**READING TEXT:**
Mike - SMT
Mike - SMT

Reputation: 15236

Opening files by using a list?

EDIT: The way I wrote the question did not seam to get the answer I was looking for. Here is a shorter version of the question I think is more clear.

I want to take the following code and condense it int a single for loop.

with open("vzt_notes", "r") as working_vzt_notes:
    vzt_notes = json.load(working_vzt_notes)
with open("rms_notes", "r") as working_rms_notes:
    rms_notes = json.load(working_rms_notes)
with open("nsr_notes", "r") as working_nsr_notes:
    nsr_notes = json.load(working_nsr_notes)
with open("py_notes", "r") as working_py_notes:
    py_notes = json.load(working_py_notes)
with open("vzt_keys", "r") as vzt_kw:
    vzt_keys = json.load(vzt_kw)
with open("rms_keys", "r") as rms_kw:
    rms_keys = json.load(rms_kw)
with open("nsr_keys", "r") as nsr_kw:
    nsr_keys = json.load(nsr_kw)
with open("py_keys", "r") as py_kw:
    py_keys = json.load(py_kw)

**PROVIDED DATA:**
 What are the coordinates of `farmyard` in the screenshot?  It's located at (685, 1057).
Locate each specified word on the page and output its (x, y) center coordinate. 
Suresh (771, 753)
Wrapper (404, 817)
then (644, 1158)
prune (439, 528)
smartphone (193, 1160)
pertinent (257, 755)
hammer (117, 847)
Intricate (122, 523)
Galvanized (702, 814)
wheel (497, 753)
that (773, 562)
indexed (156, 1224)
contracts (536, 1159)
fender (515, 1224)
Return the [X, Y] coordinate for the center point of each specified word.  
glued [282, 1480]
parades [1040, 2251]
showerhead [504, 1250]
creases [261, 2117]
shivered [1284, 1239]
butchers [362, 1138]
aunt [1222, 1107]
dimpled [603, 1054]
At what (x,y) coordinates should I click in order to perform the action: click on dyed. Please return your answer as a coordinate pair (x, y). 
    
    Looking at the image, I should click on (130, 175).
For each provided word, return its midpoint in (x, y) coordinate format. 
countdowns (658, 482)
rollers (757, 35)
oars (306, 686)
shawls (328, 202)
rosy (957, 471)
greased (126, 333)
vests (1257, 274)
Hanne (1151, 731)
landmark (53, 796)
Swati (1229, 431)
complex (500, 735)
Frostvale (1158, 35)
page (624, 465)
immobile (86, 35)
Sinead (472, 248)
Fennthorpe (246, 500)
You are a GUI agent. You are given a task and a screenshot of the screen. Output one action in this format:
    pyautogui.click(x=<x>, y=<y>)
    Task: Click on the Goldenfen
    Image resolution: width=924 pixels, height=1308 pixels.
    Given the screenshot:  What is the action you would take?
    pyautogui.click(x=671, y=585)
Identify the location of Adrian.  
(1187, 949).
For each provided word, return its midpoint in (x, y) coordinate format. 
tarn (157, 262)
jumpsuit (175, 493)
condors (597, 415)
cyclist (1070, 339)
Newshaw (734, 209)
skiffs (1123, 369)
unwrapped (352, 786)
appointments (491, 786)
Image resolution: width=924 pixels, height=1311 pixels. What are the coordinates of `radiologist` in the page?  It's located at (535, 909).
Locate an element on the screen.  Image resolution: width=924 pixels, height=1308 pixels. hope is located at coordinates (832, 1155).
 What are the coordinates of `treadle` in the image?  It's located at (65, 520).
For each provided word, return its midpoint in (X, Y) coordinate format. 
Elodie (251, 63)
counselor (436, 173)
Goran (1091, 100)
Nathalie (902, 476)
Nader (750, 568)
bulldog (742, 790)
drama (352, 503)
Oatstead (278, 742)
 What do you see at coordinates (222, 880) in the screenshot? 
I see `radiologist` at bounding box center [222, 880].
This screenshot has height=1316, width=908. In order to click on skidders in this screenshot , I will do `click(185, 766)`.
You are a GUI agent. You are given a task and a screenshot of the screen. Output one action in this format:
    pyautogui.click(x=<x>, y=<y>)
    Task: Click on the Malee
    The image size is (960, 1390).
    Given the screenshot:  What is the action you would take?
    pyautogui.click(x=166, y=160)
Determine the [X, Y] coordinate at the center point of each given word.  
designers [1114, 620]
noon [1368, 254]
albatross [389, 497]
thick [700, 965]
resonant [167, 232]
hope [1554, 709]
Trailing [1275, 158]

**PROBLEM TO WORK ON:**
From the forum post about opening files, please list every file name that the code passes to open().

**TASK RESPONSE:**
vzt_notes, rms_notes, nsr_notes, py_notes, vzt_keys, rms_keys, nsr_keys, py_keys